▸ **Provided text**
— START —

2018-01-21 Thread sjw--- via dev-security-policy
Hi

Google delivers the certificate [1] to me, for *.google.com,
*.youtube.com and other major services.
However, the OCSP service [2] does not work for me. I verified this from
multiple locations, machines, OSes and versions of Firefox. Furthermore,
I used SSL Labs [3] and the status on crt.sh [1] to verify. AFAIK other
browsers don't support hard fail for OCSP at all. However curl does:

$ curl --version
curl 7.57.0 (x86_64-pc-linux-gnu) libcurl/7.57.0 OpenSSL/1.1.0g
zlib/1.2.11 libidn2/2.0.4 libpsl/0.19.1 (+libidn2/2.0.4) libssh2/1.8.0
nghttp2/1.29.0
Release-Date: 2017-11-29
Protocols: dict file ftp ftps gopher http https imap imaps pop3 pop3s
rtsp scp sftp smb smbs smtp smtps telnet tftp
Features: AsynchDNS IDN IPv6 Largefile GSS-API Kerberos SPNEGO NTLM
NTLM_WB SSL libz TLS-SRP HTTP2 UnixSockets HTTPS-proxy PSL
$ curl --cert-status https://www.google.com
curl: (91) No OCSP response received

I monitor this issue for some hours, but it's quite surprising that
Google has not yet fixed it. The OCSP service is not listed on their app
status board [4] and I failed to find any way to contact Google directly
about this issue. The Google PKI does not fit in any contact form I
found and the category "other" is always referring to some FAQs or similar.

— END —

▸ **Material provided**
— START —

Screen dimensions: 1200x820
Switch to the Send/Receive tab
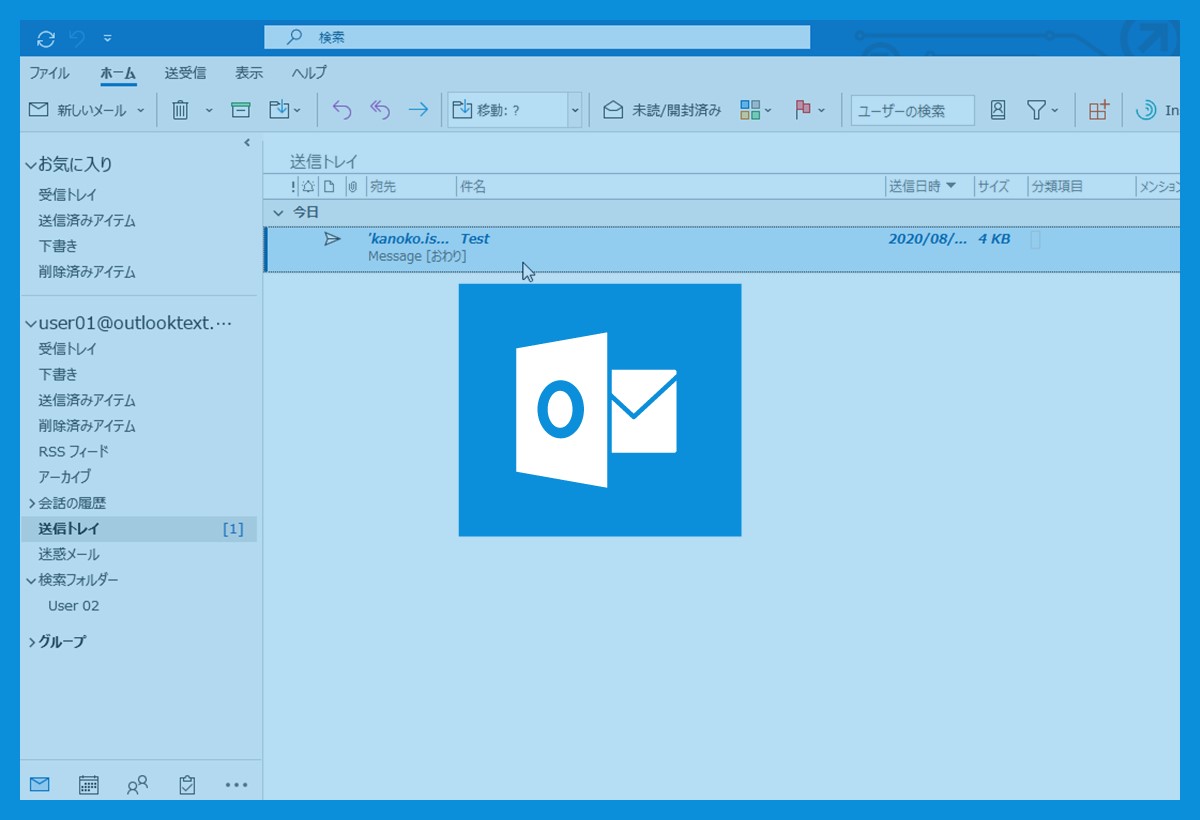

— END —

▸ **Short exercise A**
List every library, with its version number, that the curl version output in the post about Google's OCSP service reports.
▸ **Short exercise B**
In the post about Google's OCSP service, what message did curl print after the command run with the --cert-status option?
▸ **Short exercise C**
Continue the post about Google's OCSP service from its final sentence.

▸ **Written answer A**
libcurl/7.57.0, OpenSSL/1.1.0g, zlib/1.2.11, libidn2/2.0.4, libpsl/0.19.1, libssh2/1.8.0, nghttp2/1.29.0

▸ **Written answer B**
curl: (91) No OCSP response received

▸ **Written answer C**
It's also a single point of failure since all Google services are signed
by the Google PKI, which (if you are strict) cannot be fully trusted
without a valid OCSP response...

Can somebody confirm this issue? You can easily flip the
"security.OCSP.require" pref to true in about:config (Firefox) to check
or using curl.
Is there a known contact to report it (or is someone with a Google hat
reading this anyway)?
Is there any plan if a CA fails for whatever reason and cannot be
contacted anymore, because all their services are signed by themselves?
In the case of Google they are also preloaded and pinned in all (modern)
browsers, so it's very hard to bypass (for good reasons) if they would
have a serious issue in the PKI.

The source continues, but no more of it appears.